- [Exercise goal] The response must consist of the records below, copied exactly.

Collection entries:
--------------------

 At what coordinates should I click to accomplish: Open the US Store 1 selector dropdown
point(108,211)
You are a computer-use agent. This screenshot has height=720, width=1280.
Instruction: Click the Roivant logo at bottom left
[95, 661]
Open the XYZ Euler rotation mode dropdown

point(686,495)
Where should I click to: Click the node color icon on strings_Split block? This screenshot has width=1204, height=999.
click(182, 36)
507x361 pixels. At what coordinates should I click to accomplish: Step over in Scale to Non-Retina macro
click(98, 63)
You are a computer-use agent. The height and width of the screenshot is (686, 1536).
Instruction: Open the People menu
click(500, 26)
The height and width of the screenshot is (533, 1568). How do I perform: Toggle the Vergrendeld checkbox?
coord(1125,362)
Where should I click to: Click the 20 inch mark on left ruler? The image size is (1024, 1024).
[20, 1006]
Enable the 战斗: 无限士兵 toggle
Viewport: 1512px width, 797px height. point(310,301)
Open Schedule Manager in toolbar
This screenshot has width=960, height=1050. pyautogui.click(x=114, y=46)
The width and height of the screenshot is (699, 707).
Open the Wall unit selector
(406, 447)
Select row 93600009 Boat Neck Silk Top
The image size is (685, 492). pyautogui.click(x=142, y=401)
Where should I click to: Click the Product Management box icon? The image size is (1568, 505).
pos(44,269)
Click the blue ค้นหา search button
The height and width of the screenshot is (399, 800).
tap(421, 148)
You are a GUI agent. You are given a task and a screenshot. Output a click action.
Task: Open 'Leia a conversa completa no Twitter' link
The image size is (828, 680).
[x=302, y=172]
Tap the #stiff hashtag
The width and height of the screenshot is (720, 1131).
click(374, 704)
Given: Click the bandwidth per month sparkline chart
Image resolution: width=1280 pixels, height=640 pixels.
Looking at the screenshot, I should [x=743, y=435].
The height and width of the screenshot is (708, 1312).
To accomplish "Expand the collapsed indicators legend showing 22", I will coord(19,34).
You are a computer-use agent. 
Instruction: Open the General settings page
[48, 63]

--------------------

- [Exercise result]
 At what coordinates should I click to accomplish: Open the US Store 1 selector dropdown
point(108,211)
You are a computer-use agent. This screenshot has height=720, width=1280.
Instruction: Click the Roivant logo at bottom left
[95, 661]
Open the XYZ Euler rotation mode dropdown

point(686,495)
Where should I click to: Click the node color icon on strings_Split block? This screenshot has width=1204, height=999.
click(182, 36)
507x361 pixels. At what coordinates should I click to accomplish: Step over in Scale to Non-Retina macro
click(98, 63)
You are a computer-use agent. The height and width of the screenshot is (686, 1536).
Instruction: Open the People menu
click(500, 26)
The height and width of the screenshot is (533, 1568). How do I perform: Toggle the Vergrendeld checkbox?
coord(1125,362)
Where should I click to: Click the 20 inch mark on left ruler? The image size is (1024, 1024).
[20, 1006]
Enable the 战斗: 无限士兵 toggle
Viewport: 1512px width, 797px height. point(310,301)
Open Schedule Manager in toolbar
This screenshot has width=960, height=1050. pyautogui.click(x=114, y=46)
The width and height of the screenshot is (699, 707).
Open the Wall unit selector
(406, 447)
Select row 93600009 Boat Neck Silk Top
The image size is (685, 492). pyautogui.click(x=142, y=401)
Where should I click to: Click the Product Management box icon? The image size is (1568, 505).
pos(44,269)
Click the blue ค้นหา search button
The height and width of the screenshot is (399, 800).
tap(421, 148)
You are a GUI agent. You are given a task and a screenshot. Output a click action.
Task: Open 'Leia a conversa completa no Twitter' link
The image size is (828, 680).
[x=302, y=172]
Tap the #stiff hashtag
The width and height of the screenshot is (720, 1131).
click(374, 704)
Given: Click the bandwidth per month sparkline chart
Image resolution: width=1280 pixels, height=640 pixels.
Looking at the screenshot, I should [x=743, y=435].
The height and width of the screenshot is (708, 1312).
To accomplish "Expand the collapsed indicators legend showing 22", I will coord(19,34).
You are a computer-use agent. 
Instruction: Open the General settings page
[48, 63]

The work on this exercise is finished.